Thursday, December 28, 2006

me the mopper *6*

Last night when i came in from town i walked through Senam's fathers living room and caught him hiding in the hallway. He was hunkered down, in the dark, hoping i wouldn't see him. It was awkward to say the least, because he didn't say anything except stared at me and let out a few uncomfortable giggles. I walked back into the living room and looked at Senam.

"Is your father trying to hide from me?" i asked.

He laughed and nodded his head.

"Why?" i needed to know.

"Because he was relaxing with no shirt on. He didn't want you to see him."

Ohhhh. I didn't realize that would be embarrassing to him, considering just a few feet outside his door grown men urinate in broad daylight.
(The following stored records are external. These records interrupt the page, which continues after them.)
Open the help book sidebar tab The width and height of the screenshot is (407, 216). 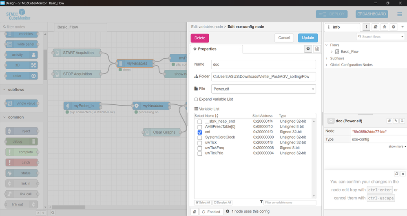point(375,27)
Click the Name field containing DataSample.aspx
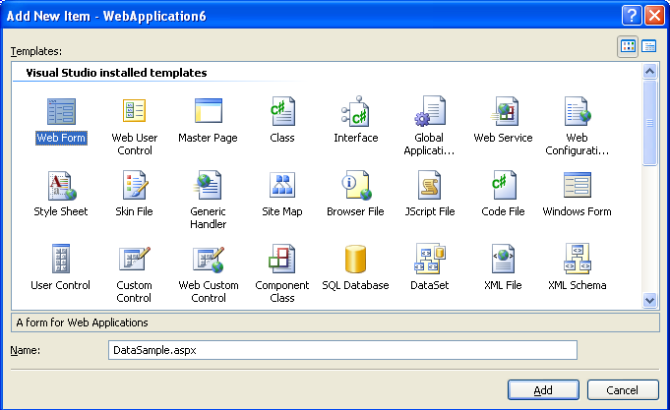 coord(341,350)
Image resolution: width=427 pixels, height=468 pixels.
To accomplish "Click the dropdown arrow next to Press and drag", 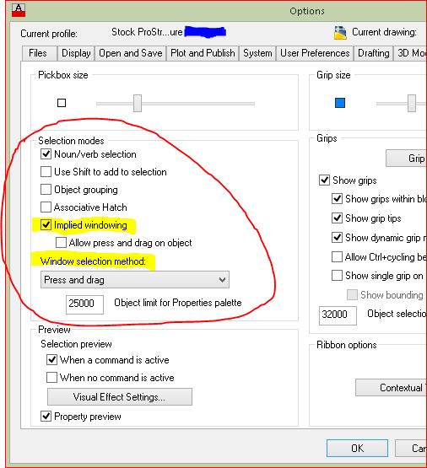I will 222,280.
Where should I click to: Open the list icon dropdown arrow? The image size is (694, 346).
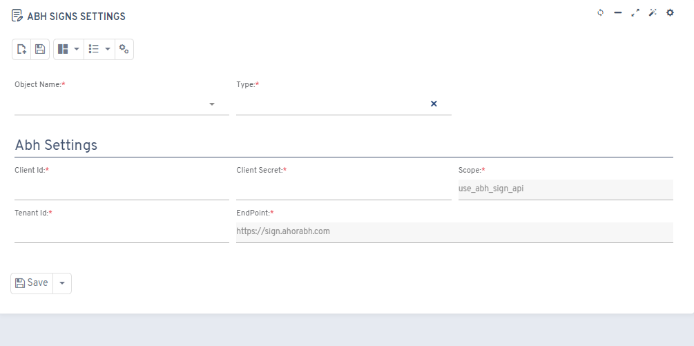point(108,49)
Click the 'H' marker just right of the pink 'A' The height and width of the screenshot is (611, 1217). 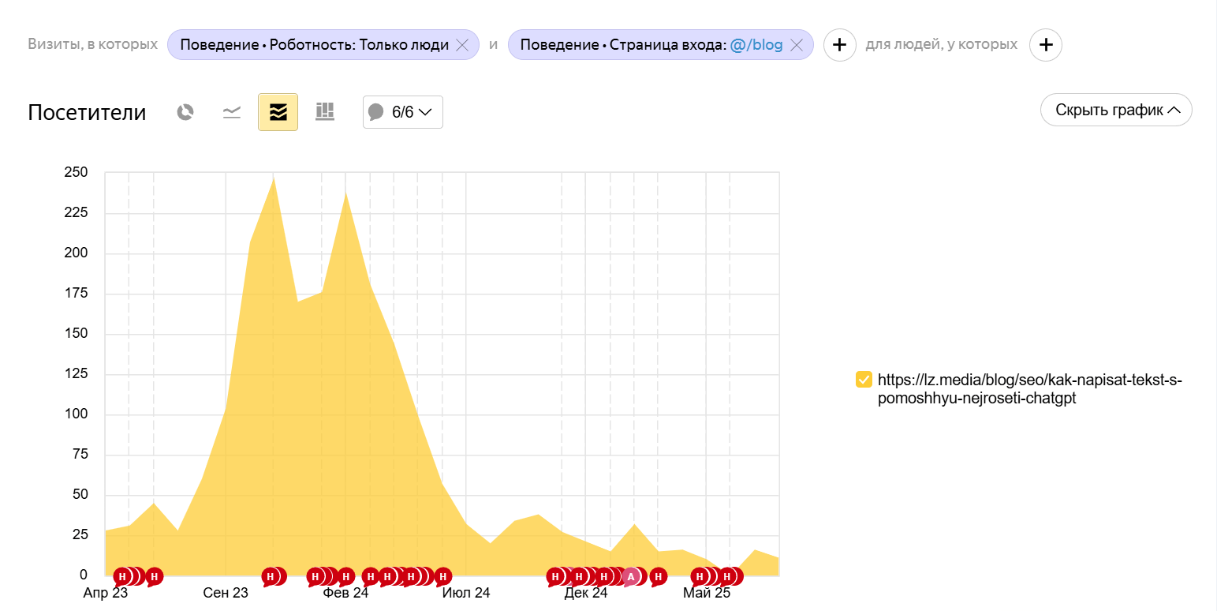[x=657, y=576]
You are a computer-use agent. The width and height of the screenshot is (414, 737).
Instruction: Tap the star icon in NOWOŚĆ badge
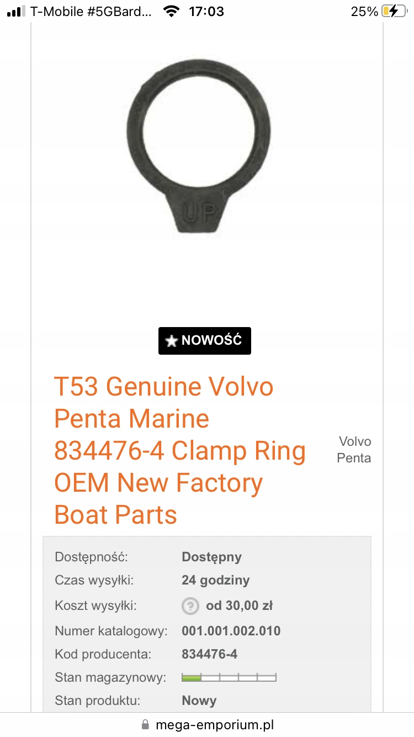172,341
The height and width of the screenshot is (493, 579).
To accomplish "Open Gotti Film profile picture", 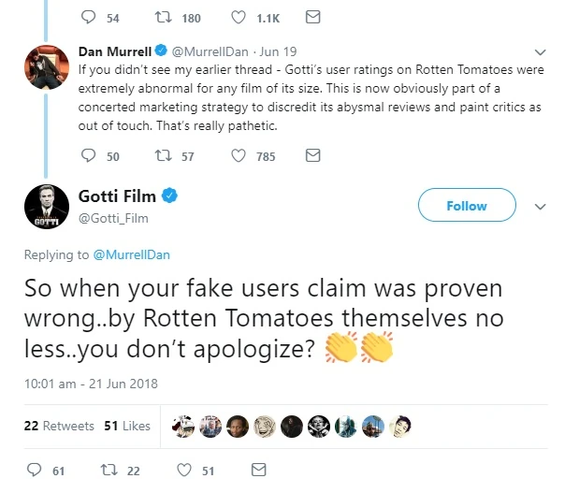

Senam's family is from a different line of thinking, more affluent, or western, i suppose. I haven't decided which it is. the concept of "privacy" is slowly fading in my life, having lived in a village for one month now. I watch very personal things happen in full view, and working at a birthing clinic is exposing me to VERY intimate vulnerable times in peoples lives.

Sometimes I feel guilty, like i've somehow slipped through the cracks and have been included in situations i have no qualifications for. and because i'm white, some people in the village call me "the doctor." i've learned how to say, i am not a doctor, in twi. i use the phrase a lot. mostly when people come up to me and pull down their eyelids or show me some large growth on their limbs, or cough and ask me for medicine. i am not a doctor i say. but i have a big heart and am trying to help in some way or another.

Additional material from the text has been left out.